----- The input -----
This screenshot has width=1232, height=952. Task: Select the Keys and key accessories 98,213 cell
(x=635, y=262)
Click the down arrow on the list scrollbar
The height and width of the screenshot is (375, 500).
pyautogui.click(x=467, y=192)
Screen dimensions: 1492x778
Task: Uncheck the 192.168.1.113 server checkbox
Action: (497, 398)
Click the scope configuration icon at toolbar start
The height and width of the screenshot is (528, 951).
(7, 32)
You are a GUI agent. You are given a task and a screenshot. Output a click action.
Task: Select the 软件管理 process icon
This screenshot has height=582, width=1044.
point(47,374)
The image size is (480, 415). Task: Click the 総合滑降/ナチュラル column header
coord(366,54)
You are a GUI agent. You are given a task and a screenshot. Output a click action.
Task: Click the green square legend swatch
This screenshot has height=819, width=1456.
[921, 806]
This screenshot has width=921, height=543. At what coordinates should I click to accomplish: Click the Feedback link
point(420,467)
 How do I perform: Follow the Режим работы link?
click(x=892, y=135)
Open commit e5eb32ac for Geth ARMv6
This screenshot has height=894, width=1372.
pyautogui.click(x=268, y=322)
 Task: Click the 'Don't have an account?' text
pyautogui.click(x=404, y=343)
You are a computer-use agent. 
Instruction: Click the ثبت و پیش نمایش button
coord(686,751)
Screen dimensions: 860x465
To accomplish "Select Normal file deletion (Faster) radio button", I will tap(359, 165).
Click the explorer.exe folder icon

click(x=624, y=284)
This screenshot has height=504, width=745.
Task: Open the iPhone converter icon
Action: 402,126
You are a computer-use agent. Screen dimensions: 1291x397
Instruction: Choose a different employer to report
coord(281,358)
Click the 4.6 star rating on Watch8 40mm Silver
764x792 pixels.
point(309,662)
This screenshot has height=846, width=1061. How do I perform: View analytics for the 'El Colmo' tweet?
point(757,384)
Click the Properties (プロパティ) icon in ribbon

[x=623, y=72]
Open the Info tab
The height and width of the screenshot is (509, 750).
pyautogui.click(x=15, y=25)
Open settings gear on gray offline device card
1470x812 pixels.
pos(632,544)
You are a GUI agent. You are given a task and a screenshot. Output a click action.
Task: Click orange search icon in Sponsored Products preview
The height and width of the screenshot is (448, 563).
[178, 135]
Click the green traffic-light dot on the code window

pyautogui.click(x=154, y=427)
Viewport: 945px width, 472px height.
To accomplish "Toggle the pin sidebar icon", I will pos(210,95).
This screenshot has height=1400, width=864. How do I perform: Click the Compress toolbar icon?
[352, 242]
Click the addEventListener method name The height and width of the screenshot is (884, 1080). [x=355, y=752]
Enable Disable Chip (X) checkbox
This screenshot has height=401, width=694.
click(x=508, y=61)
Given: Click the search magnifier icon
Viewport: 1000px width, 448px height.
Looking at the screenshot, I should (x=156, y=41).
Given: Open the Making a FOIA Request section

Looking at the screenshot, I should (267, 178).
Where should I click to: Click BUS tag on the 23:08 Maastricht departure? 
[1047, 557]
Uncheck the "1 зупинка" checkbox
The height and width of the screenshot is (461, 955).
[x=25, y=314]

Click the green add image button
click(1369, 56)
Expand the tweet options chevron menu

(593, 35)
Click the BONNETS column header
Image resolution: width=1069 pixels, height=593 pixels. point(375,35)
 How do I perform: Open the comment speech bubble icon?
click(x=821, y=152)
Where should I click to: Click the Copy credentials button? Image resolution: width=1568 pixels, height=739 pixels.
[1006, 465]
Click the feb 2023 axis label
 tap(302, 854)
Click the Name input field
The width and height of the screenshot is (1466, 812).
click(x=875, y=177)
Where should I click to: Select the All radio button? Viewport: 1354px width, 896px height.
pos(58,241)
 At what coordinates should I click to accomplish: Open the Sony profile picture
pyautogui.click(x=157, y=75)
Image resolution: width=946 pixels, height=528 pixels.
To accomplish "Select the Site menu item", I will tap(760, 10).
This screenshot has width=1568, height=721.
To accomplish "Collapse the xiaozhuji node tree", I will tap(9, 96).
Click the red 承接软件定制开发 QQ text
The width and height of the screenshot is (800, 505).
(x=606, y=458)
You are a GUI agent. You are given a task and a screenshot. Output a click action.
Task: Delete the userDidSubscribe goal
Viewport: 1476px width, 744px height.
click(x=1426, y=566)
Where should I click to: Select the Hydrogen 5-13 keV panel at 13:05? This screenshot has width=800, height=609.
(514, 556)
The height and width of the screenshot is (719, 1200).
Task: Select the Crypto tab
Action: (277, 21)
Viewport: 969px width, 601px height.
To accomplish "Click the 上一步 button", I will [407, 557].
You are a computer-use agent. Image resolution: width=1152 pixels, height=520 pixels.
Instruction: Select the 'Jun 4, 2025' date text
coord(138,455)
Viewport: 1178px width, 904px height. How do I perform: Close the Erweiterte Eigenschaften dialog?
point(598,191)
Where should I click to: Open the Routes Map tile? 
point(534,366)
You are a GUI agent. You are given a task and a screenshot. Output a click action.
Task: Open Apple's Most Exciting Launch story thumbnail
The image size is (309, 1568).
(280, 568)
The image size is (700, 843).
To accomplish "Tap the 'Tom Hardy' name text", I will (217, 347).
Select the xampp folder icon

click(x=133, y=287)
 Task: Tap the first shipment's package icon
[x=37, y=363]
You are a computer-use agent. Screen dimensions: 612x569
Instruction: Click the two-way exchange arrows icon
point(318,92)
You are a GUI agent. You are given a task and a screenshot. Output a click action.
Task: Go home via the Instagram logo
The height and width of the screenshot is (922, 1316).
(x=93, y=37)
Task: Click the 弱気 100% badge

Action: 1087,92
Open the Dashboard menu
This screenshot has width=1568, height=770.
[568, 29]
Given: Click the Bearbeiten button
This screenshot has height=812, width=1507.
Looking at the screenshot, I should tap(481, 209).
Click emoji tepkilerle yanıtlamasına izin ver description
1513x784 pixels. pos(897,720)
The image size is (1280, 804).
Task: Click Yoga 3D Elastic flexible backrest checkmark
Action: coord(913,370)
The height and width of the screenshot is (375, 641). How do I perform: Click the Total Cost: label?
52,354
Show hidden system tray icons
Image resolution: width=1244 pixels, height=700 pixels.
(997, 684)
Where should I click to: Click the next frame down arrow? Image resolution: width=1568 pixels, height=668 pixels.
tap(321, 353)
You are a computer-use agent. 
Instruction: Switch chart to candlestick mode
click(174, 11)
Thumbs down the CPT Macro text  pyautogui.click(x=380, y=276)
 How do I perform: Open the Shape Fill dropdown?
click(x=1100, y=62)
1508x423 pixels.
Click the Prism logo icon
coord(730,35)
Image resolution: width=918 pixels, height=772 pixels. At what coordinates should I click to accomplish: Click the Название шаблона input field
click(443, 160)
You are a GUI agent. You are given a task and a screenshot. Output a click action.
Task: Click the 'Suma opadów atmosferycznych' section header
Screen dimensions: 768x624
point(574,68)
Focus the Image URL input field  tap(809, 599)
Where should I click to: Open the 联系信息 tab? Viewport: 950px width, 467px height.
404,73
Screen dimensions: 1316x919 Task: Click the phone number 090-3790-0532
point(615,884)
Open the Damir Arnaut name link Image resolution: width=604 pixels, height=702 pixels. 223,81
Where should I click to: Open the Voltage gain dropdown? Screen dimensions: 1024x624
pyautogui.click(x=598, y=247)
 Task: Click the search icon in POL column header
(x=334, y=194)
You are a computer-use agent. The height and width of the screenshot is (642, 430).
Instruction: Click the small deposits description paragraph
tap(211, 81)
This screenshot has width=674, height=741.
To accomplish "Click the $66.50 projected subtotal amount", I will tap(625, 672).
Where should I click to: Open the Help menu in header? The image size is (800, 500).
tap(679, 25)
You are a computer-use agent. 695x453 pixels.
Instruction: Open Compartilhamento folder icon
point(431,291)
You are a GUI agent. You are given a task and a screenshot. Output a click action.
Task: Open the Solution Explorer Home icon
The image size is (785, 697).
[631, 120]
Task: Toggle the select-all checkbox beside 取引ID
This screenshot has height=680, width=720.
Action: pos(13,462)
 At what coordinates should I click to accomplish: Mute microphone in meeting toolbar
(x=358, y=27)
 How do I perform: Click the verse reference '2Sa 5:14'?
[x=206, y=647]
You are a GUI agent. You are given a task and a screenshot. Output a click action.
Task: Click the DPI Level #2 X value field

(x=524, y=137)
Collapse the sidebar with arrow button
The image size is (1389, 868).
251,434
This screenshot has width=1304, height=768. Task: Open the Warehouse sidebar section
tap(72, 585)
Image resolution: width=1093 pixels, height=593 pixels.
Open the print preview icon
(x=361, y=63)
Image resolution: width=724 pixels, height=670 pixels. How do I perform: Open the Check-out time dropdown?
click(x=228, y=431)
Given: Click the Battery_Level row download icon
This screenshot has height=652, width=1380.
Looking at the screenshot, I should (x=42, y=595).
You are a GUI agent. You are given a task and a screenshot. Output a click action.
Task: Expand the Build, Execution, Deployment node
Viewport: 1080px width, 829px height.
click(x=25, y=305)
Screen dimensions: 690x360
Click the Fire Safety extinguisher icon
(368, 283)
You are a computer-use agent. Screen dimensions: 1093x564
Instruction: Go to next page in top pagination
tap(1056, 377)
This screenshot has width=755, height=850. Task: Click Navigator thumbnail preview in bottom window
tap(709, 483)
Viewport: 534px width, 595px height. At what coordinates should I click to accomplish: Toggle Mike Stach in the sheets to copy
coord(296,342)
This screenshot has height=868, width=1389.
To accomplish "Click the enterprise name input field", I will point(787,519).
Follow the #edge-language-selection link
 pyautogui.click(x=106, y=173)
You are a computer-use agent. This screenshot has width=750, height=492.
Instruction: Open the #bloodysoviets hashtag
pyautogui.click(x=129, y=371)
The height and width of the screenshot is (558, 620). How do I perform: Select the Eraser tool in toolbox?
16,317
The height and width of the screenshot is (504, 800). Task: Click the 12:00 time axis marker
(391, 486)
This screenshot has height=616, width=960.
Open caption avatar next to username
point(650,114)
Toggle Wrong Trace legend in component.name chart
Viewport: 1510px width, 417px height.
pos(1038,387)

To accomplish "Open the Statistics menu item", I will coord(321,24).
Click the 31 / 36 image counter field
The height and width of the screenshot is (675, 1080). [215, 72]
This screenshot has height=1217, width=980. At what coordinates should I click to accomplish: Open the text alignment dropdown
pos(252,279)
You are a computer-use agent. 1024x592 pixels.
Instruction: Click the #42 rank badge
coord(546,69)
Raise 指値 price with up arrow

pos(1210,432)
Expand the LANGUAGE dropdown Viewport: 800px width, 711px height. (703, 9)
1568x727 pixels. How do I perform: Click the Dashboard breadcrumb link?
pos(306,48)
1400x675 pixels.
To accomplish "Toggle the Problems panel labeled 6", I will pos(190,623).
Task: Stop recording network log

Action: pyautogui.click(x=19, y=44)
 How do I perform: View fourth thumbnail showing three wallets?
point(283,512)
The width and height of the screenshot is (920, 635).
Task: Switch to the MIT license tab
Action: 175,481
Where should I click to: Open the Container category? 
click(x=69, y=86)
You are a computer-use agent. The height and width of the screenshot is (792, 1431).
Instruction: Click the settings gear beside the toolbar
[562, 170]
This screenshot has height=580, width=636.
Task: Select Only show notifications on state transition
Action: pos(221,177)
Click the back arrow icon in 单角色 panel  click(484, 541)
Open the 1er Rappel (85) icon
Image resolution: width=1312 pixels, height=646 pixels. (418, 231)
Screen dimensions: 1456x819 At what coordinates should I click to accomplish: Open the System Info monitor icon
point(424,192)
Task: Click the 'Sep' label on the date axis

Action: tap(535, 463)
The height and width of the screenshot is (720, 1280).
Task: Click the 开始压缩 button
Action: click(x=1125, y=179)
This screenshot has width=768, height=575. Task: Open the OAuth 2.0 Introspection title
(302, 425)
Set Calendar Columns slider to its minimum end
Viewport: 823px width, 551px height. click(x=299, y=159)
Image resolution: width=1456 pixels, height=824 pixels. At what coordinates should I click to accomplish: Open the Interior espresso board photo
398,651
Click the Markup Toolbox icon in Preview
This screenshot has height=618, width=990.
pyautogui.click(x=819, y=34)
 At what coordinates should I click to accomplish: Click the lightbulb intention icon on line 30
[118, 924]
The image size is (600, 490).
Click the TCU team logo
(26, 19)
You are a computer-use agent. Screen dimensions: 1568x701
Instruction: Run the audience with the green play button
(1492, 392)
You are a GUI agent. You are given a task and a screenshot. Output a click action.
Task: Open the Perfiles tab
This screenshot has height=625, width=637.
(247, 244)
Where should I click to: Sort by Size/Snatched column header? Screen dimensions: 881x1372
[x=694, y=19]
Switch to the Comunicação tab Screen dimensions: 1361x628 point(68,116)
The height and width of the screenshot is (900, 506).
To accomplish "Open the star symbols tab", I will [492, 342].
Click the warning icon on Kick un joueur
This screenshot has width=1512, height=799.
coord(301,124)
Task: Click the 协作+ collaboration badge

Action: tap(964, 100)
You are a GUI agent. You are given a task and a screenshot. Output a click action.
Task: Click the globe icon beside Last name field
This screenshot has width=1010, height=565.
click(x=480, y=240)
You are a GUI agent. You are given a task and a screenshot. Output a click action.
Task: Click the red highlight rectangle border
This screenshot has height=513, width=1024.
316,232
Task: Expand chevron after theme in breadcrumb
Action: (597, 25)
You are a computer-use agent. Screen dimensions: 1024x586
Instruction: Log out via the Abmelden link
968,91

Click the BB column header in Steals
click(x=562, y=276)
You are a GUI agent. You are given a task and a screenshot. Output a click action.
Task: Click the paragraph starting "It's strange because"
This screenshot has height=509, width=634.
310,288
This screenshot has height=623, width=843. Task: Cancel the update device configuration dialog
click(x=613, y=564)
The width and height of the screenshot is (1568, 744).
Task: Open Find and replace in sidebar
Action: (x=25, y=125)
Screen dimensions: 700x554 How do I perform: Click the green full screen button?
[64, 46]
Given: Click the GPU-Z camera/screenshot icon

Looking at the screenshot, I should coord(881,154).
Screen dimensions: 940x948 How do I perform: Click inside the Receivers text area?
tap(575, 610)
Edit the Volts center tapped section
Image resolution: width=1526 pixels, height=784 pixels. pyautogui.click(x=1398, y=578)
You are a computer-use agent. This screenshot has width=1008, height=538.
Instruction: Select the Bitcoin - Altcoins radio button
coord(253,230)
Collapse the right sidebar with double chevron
-----
### [Task goal]
Say, as a bare number, how many lines of the data hold the string "item".

### [Solved exercise]
2